El presidente de la Comisión de Servicios Armados de la Cámara de Representantes, Mike Rogers, R-Ala., declaró a Breaking Defense en febrero que abogaba por unos 450.000 millones de dólares para defensa en una segunda ley de reconciliación.
“No estamos hablando de algo frívolo aquí. Estamos hablando de defensa nacional”, afirmó en la entrevista, que tuvo lugar antes de los ataques estadounidenses e israelíes contra Irán.
El Congreso aprobó unos 150.000 millones de dólares para el Pentágono en el esfuerzo de reconciliación de 2025, con decenas de miles de millones de dólares destinados a reforzar la base industrial de construcción naval y municiones, así como a programas clave de modernización como el bombardero B-21, el caza de sexta generación F-47 y el escudo de misiles Golden Dome.

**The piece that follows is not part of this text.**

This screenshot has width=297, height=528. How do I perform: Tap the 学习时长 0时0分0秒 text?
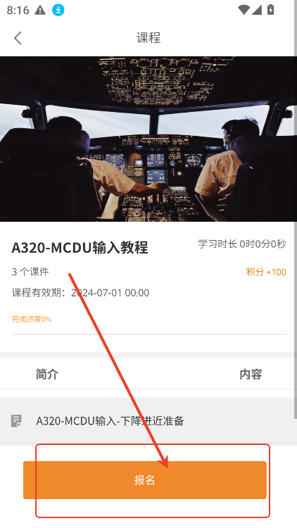(242, 244)
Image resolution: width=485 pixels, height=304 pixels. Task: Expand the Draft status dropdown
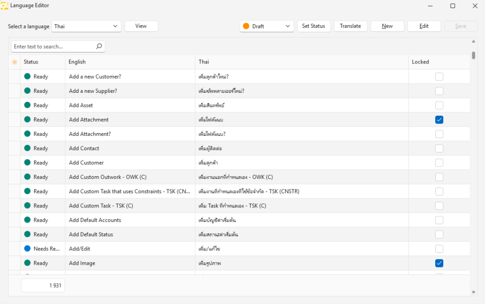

El Departamento de Defensa tiene la intención de gastar todo ese dinero en el año fiscal 2026, según indicó en un plan de gastos presentado al Congreso el mes pasado.
Además de la defensa, la ley de reconciliación también apoyará las prioridades de la Casa Blanca, como el control fronterizo y la “integridad del voto”, según declaró Graham en el comunicado, añadiendo que el esfuerzo cuenta con el apoyo de Trump y del líder de la mayoría del Senado, John Thune.